Dispatches
Central America Expedition 2010: Day 13 – AsoFenix, Nicaragua
March 29, 2010
We rose bright and early for our trip into rural Nicaragua with AsoFenix. Seth and Sarah Hays, volunteers on a three-year assignment with AsoFenix through the Mennonite Central Committee, picked us up at the AsoFenix office together with the organization’s founder and director Jaime Muñoz, and off we went into the countryside northeast of Managua. After about an hour and a half we stopped for a breakfast of eggs, rice, beans, tortillas, and extremely salty cheese at a café in the central park of Teustepe, the town where Seth and Sarah live. As we were eating Jaime explained how AsoFenix grew out of his realization that there was a need to develop renewable energy in the Nicaraguan countryside and practically apply the results of academic research to local communities. From this initial goal has come a broader focus of helping rural families improve their quality of life through renewable energy and associated projects to address other issues.
AsoFenix’s first project was a solar-powered pumping system that brings potable water to the community of Candelaria, which we would be visiting the following day. First, however, we were headed to Malacatoya, another rural community where AsoFenix had set up a hydropower turbine to generate electricity for families who previously had had none. Another couple of hours past Teustepe we parked at the base of a dirt track that led up a hill and past some of the houses of the far-flung community.
Together with Pablo Bravo, a local resident trained as a technician for the turbine, and Orlando Castellón, the coordinator of the local committee which oversees the project, we trekked up the hill, though the fields, and down some very steep and rocky paths, before finally crossing a river to the small building that housed the turbine. Pablo and Jaime explained how the turbine works: water enters and fills the small cups on the wheel; the weight of the water in the cups spins the wheel, generating electricity. The turbine generates approximately nine kilowatts per day, which is more than enough to supply the 29 households of the community with electricity. The electricity is mostly used for lighting homes, although some of it is used on coffee plantations.

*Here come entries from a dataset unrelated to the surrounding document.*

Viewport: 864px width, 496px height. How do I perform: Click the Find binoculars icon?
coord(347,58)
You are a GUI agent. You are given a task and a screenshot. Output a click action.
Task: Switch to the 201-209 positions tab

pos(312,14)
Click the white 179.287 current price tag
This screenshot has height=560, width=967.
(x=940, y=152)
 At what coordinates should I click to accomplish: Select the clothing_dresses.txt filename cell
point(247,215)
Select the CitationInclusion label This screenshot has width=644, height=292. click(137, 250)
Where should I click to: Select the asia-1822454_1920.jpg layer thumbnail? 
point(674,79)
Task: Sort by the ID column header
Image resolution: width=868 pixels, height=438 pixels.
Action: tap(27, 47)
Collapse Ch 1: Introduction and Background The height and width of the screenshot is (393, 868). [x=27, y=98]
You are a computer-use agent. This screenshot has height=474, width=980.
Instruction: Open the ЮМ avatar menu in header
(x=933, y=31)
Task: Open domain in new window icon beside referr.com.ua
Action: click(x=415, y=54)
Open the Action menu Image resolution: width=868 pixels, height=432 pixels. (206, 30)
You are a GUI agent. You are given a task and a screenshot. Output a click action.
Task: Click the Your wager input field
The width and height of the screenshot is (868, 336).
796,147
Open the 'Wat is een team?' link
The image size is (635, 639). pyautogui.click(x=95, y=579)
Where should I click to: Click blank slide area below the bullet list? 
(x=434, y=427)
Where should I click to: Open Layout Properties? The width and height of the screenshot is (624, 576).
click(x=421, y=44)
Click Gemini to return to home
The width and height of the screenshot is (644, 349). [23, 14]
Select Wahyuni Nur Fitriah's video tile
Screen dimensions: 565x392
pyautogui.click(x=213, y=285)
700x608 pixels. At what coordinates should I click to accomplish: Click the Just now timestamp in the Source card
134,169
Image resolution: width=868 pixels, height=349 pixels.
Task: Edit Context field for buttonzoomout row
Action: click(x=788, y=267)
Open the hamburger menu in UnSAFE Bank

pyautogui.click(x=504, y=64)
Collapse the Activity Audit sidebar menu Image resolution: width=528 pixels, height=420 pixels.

On our way back to the van we stopped in at Pablo’s house, where we interviewed his wife, Irma Martín. She told us that life is much better now that she has electricity. Before, she couldn’t work except during daylight hours, and her house was always full of smoke from burning gas. Now, she said, it’s much easier to keep her home clean. Also, her children are now able to do their homework at night. Before electricity, they had to use a candle and couldn’t both study at the same time. Nicaragua is the second-poorest country in the Western Hemisphere, after Haiti, and hearing Irma speak about the difference electricity has made in her life was a profound reminder of the importance of things those of us from wealthier countries take for granted.